Progress in moving people with learning disabilities out of Winterbourne View-style assessment and treatment units remains slow, according to new NHS figures.
The second set of quarterly data, which shows the position as at March 31, found that of 2,615 patients in assessment and treatment-style units, only 256 have a transfer date, of which 182 are before June 1.
The data revealed that 1,702 patients do not have a planned transfer date due a clinical decision preventing it. This could be because they are too ill or possibly a danger to themselves or the public. Meanwhile, 534 patients are in high or medium secure services and most are subject to a Ministry of Justice order.
Of the 211 Clinical Commissioning Groups (CCGs) and 10 NHS England Area Teams responsible for specialised commissioning of secure mental health and child and adolescent mental health services, there was a 100% response rate from those who were asked to submit information.
The figures also reveal a slight increase in the number of people with learning disabilities living in such units. There were 2,577 people resident in assessment and treatment units on December 31, 2013, compared to 2,615 on March 31. Likewise, in the previous figures, 260 people had a moving date, compared to 256 this time around. However, the number set to move out before June 1 had increased from 172 to 182.
In December 2012, in the government’s response to the Winterbourne View scandal, where 11 former carers were convicted of abusing residents, it was pledged that nobody would be inappropriately placed in an assessment and treatment style unit by June 2014.

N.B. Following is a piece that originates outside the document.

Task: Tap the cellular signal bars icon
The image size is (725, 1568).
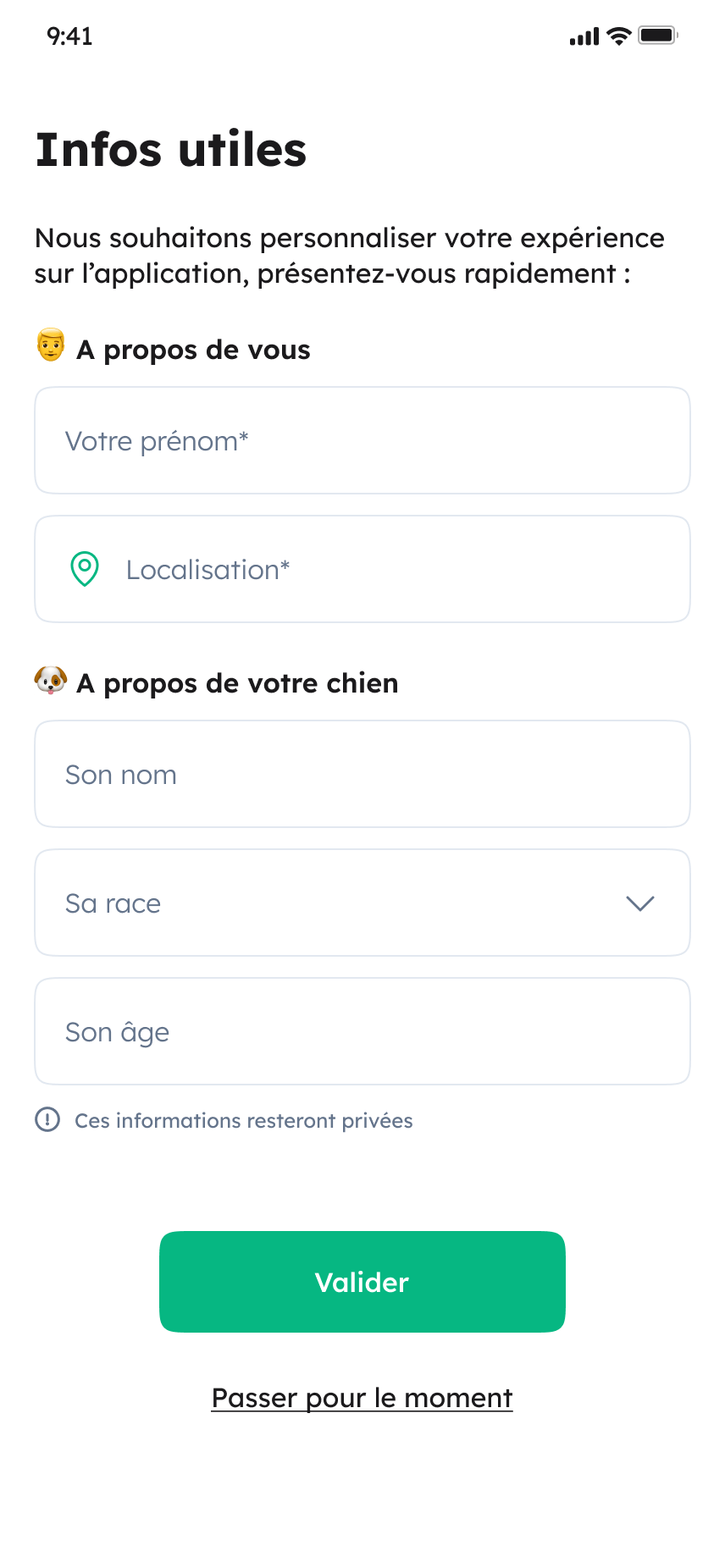Action: point(584,36)
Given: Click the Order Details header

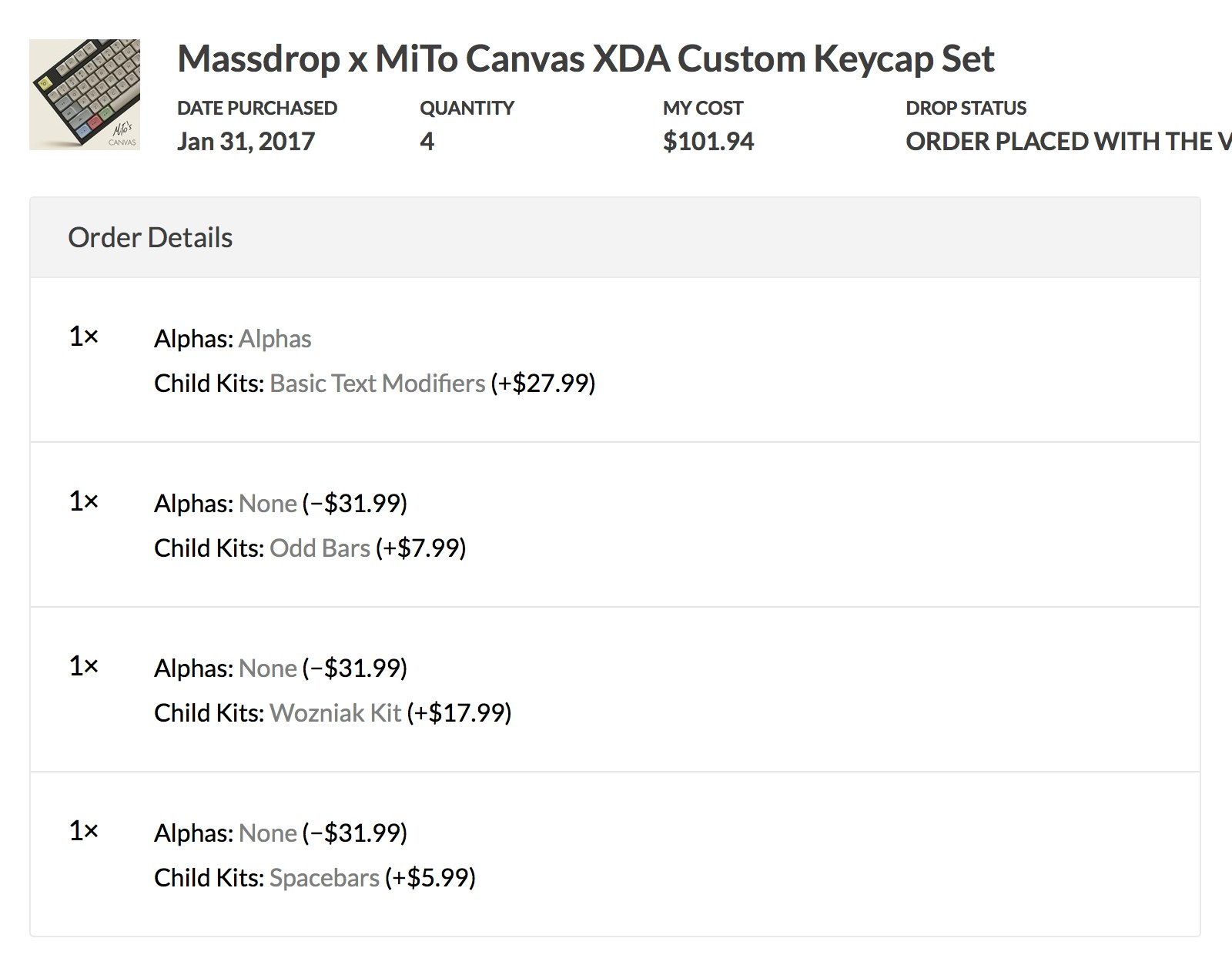Looking at the screenshot, I should coord(150,238).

Jane Cummings, chief nursing officer for England, said: “These are patients with complex and very specific needs, some of who are in secure hospitals and will have longer-term treatment plans. It is vital that commissioners provide person-centred care in the best setting for each individual and that care is reviewed on a regular basis.

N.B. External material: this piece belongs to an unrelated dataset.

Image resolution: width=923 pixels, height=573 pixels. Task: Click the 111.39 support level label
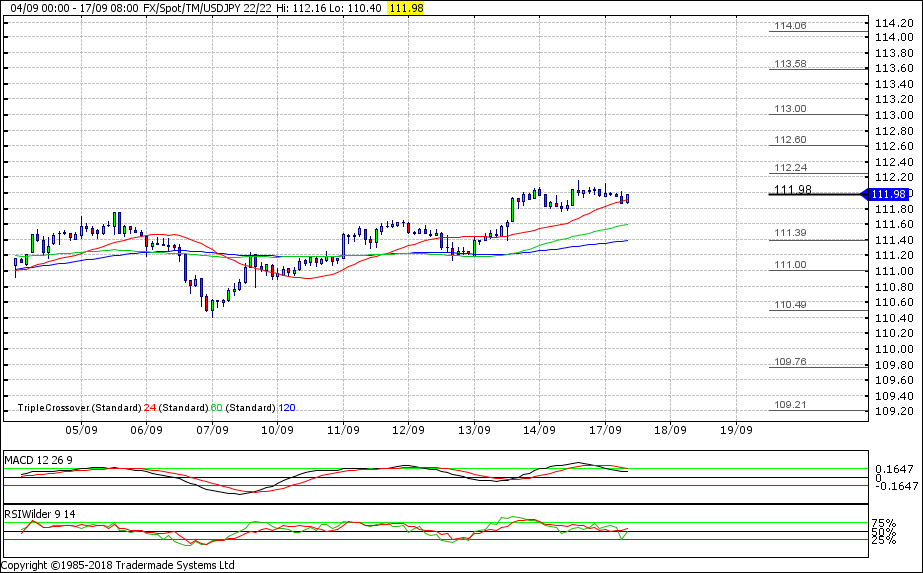pos(791,233)
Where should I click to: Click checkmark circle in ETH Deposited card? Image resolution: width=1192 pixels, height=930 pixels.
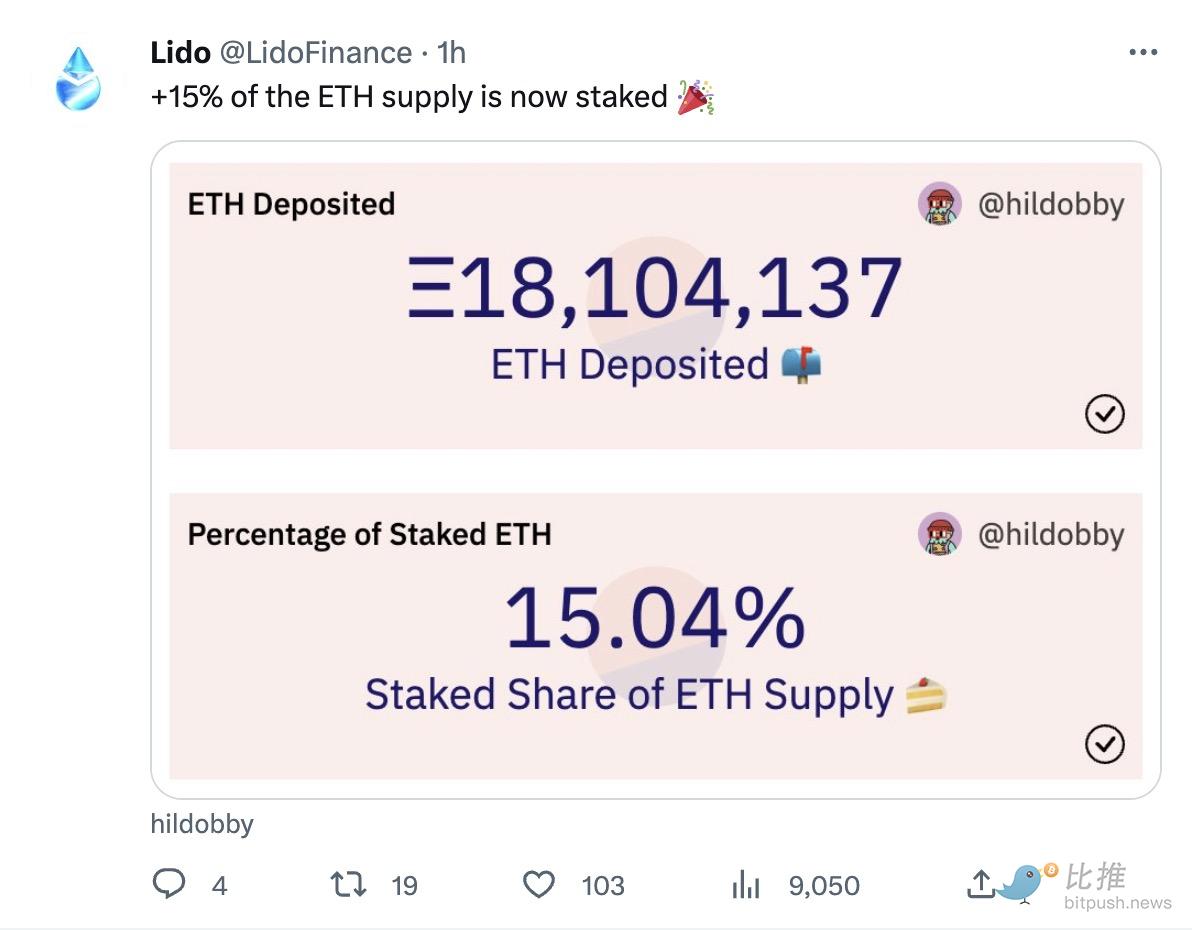(x=1104, y=414)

“We are continuing to work on reviewing the care and treatment of the most vulnerable and complex people, and supporting them, their families, and commissioners to provide person-centred care for those individuals that is appropriate and timely.”
The NHS notes that where it is agreed that a person should move into the community, it can take several months to find the right accommodation and ensure all the necessary arrangements are in place to support them. For example, patients sometimes require a period of assimilation, with transition to the community, phased over a period of months.
In addition, generic and specialist community based support needs to be in place to support individuals. Commissioners may not be able to set a transfer date until these issues have been resolved.